Invasive fungal infections (IFIs) are increasing as major infectious diseases around the world, with existing medications demonstrating limited efficacy, leading to considerable morbidity and mortality due to the absence of potent antifungal agents and the emergence of serious drug resistance. In this study, a series of bisbenzazole derivatives, featuring a methyl thio linker and either 5-nitro or chloro substituent benzimidazole ring, were synthesized using straightforward and environmentally friendly reaction conditions, and characterized via 1H NMR, 13C NMR, and IR spectral analysis.

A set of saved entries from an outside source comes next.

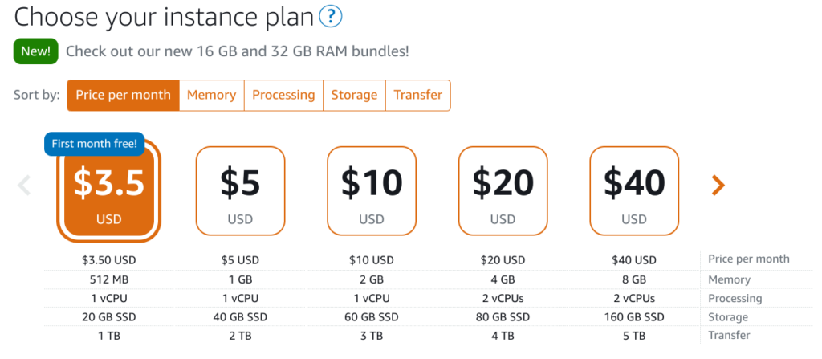Image resolution: width=822 pixels, height=359 pixels.
Task: Open the instance plan help icon
Action: [331, 17]

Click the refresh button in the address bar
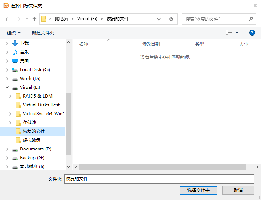point(171,19)
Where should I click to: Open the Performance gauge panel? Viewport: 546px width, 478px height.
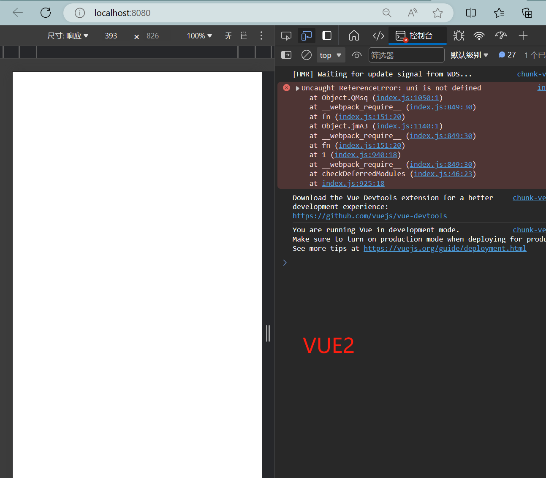point(501,36)
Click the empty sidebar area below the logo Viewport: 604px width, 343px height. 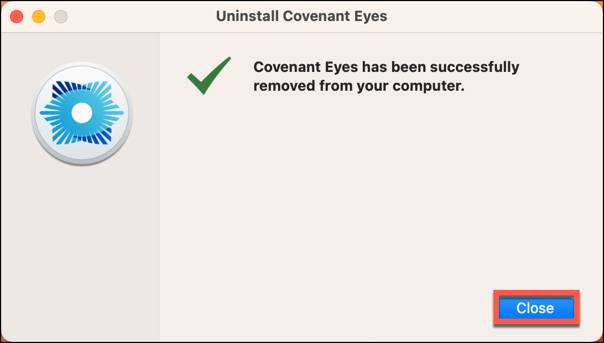(x=80, y=251)
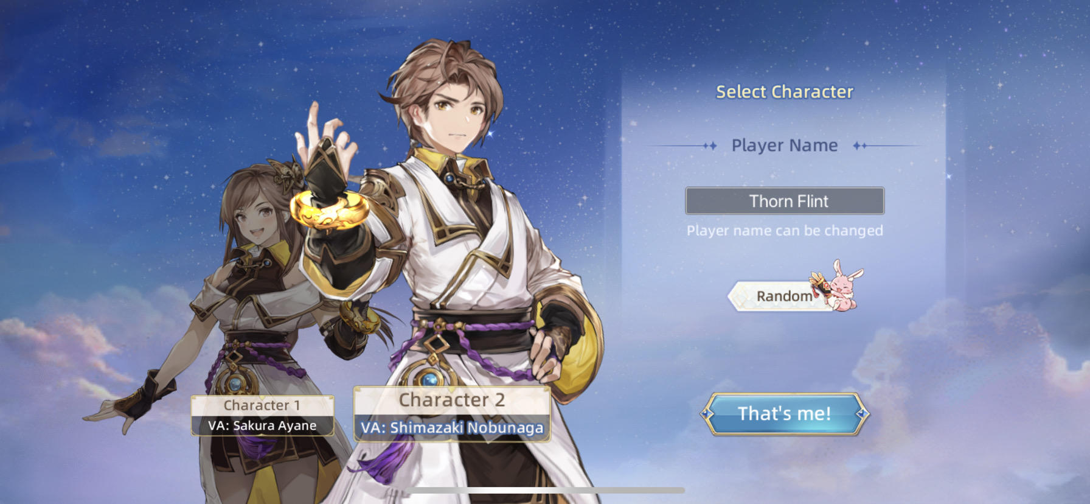
Task: Tap right diamond ornament on That's me! button
Action: pyautogui.click(x=862, y=414)
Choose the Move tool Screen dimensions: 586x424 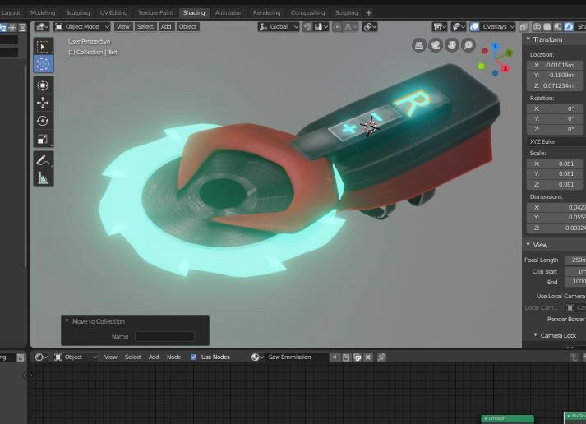point(43,103)
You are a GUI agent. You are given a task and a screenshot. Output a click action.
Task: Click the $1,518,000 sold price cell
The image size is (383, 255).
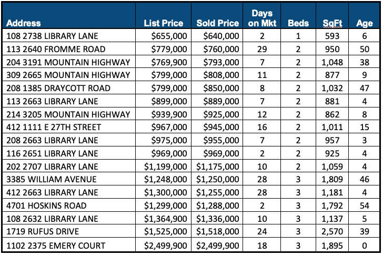217,231
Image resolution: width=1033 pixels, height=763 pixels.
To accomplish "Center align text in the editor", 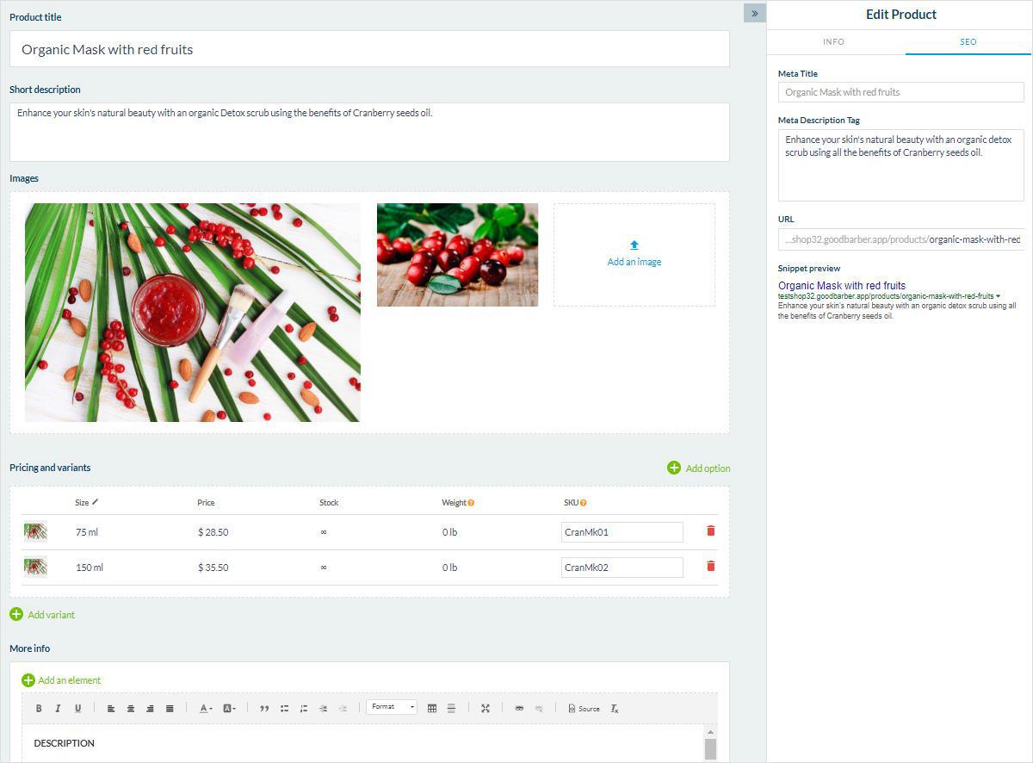I will (x=131, y=709).
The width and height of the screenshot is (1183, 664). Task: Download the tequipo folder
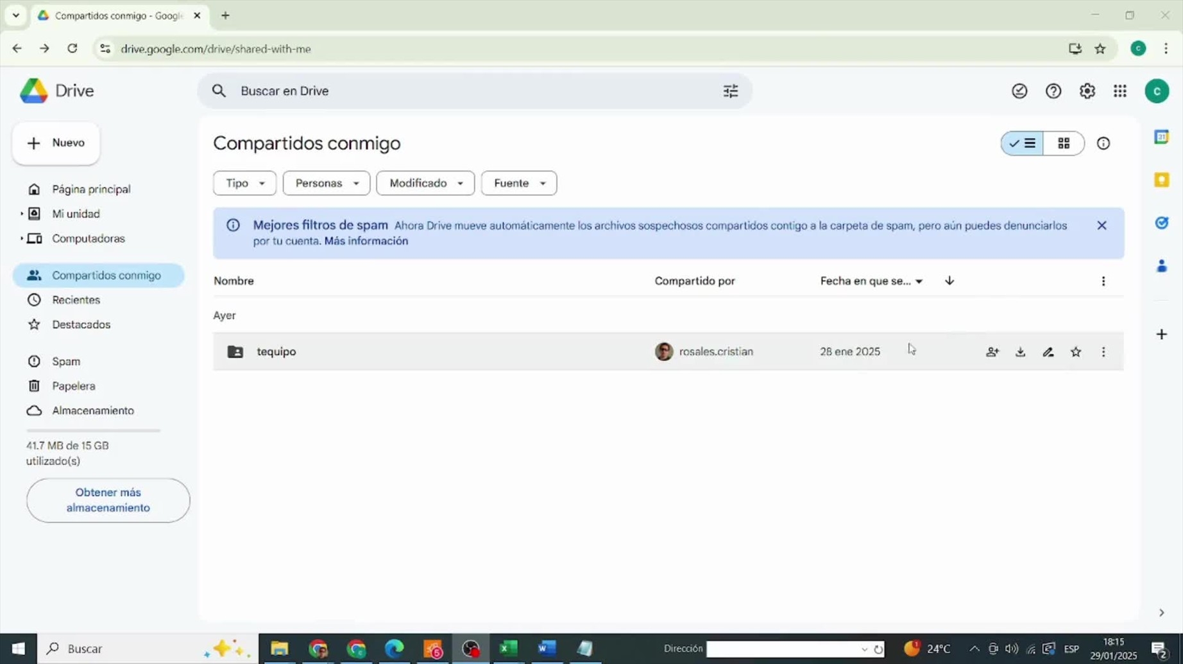[x=1020, y=352]
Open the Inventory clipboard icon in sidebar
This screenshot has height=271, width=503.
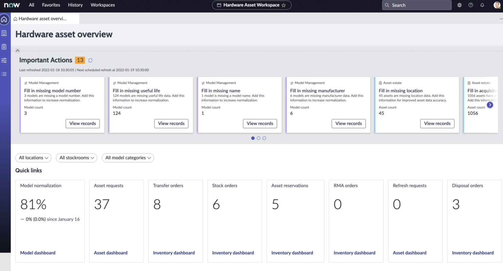click(x=4, y=47)
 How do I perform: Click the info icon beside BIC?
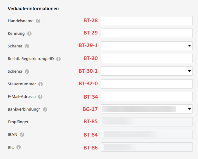pos(19,147)
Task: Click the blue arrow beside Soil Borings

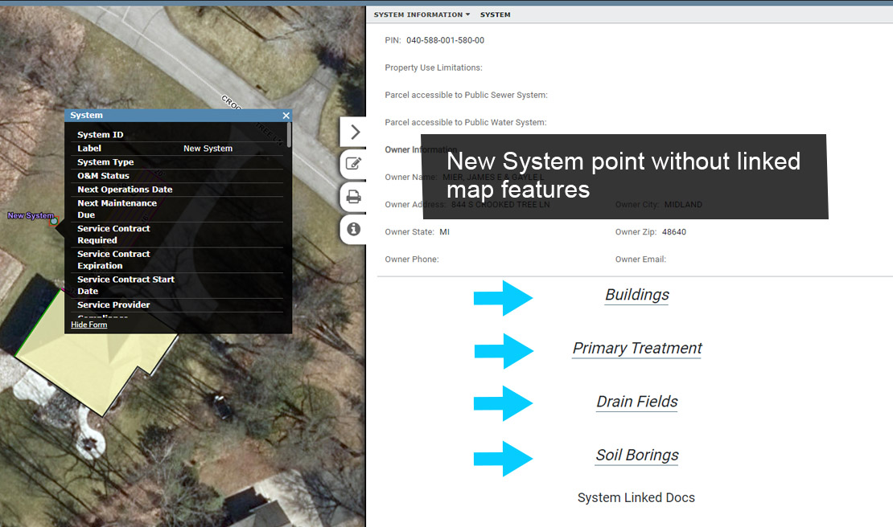Action: [503, 459]
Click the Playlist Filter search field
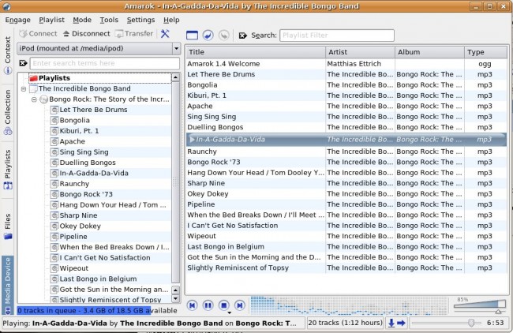Image resolution: width=513 pixels, height=333 pixels. (x=336, y=36)
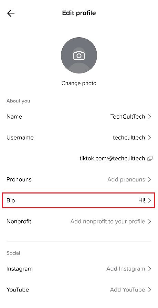Tap the camera icon on profile photo

79,56
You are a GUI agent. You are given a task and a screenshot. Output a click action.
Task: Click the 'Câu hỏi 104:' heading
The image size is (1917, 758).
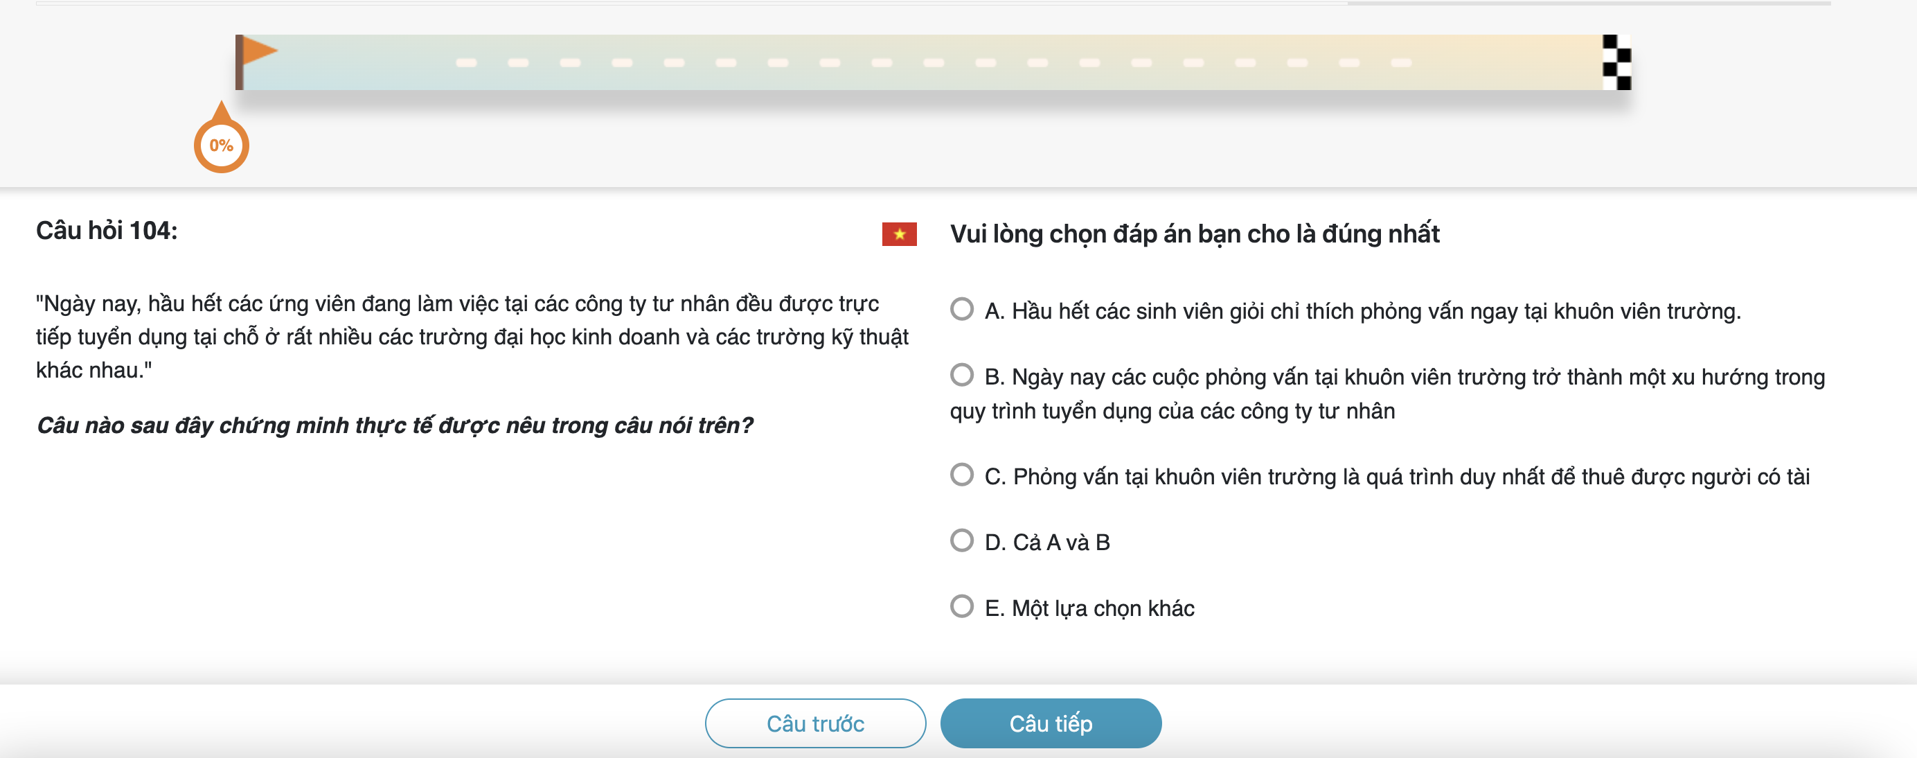click(x=107, y=231)
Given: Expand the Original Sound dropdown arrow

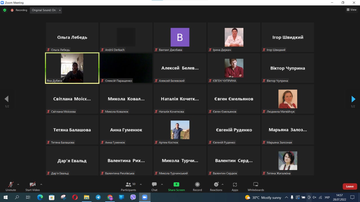Looking at the screenshot, I should pyautogui.click(x=60, y=10).
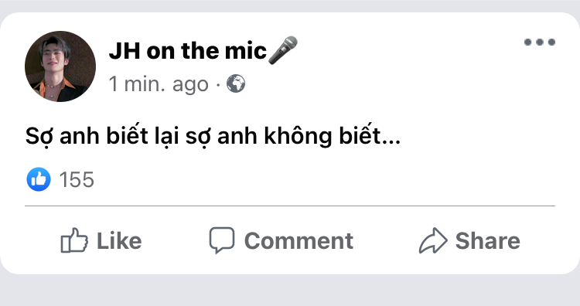580x306 pixels.
Task: Select the post text starting "Sợ anh biết"
Action: (213, 136)
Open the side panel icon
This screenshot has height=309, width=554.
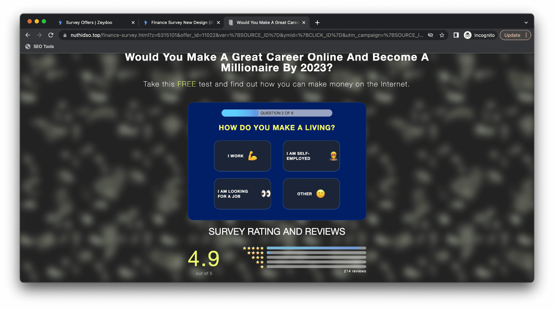[x=456, y=35]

All synthesized compounds screened in vitro screening for their antifungal activity against two fungal strains, namely, C. albicans and C. parapsilosis. The compounds demonstrated significant antifungal potential, particularly against C. parapsilosis. Furthermore, molecular docking was conducted to ascertain the affinities and potential binding poses of the compounds to the catalytic regions of the target proteins 14α-demethylase (CYP51) and secreted aspartic proteases (Sapps1p). Compounds 13 and 16 exhibited the highest affinity for CYP51, with docking scores of -6.785 and -6.923 kcal/mol, respectively. The compounds' ADMET properties were assessed in silico, revealing favorable physicochemical characteristics.